STUDY TEXT ->

BEGIN

Congolese troops snuff out coup attempt

Kinshasa, the Congolese capital, awoke to gunfire yesterday when forces loyal to Mobutu Sese Seko, the former dictator, launched a coup attempt against the government of President Joseph Kabila.

Government forces took on the attackers at military installations and television headquarters across the capital, and arrested 15 men. Many of the attackers were dressed in civilian clothes and sporadic gunfire continued into the night, diplomatic sources said.

Theophile Mbemba Fundu, the Interior Minister, said: "It was an attack by armed military personnel seeking to undermine the internal security of the Congolese state".

It was the first major threat to a year-old power-sharing government which is trying to unify Africa's third-largest nation after a five-year-old war that is conservatively estimated to have killed some three million people. Fighters loyal to the Democratic Republic of Congo's (DRC) recent dictator were among those behind the attempt, said Jim Atkinson, the British ambassador to Kinshasa.

The coup attempt began in the morning and lasted for four hours; by noon, it was apparently contained by loyalist troops. Mr Kabila was believed to be out of the city yesterday, but his whereabouts were still unclear. Mr Atkinson insisted: "I have it on good authority that he's safe."

END

REQUIREMENT ->
Write out everything from "It was the first" down to "ambassador to Kinshasa." in the Congo coup report again, renaming "three million" as "3 million".

DATA EXTRACT ->
BEGIN

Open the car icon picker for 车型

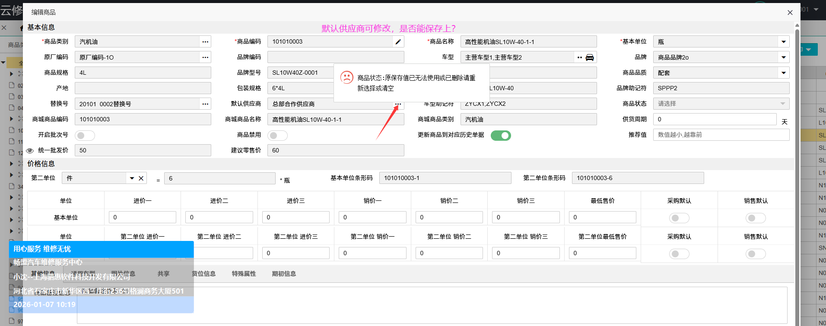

END

TASK RESULT ->
It was the first major threat to a year-old power-sharing government which is trying to unify Africa's third-largest nation after a five-year-old war that is conservatively estimated to have killed some 3 million people. Fighters loyal to the Democratic Republic of Congo's (DRC) recent dictator were among those behind the attempt, said Jim Atkinson, the British ambassador to Kinshasa.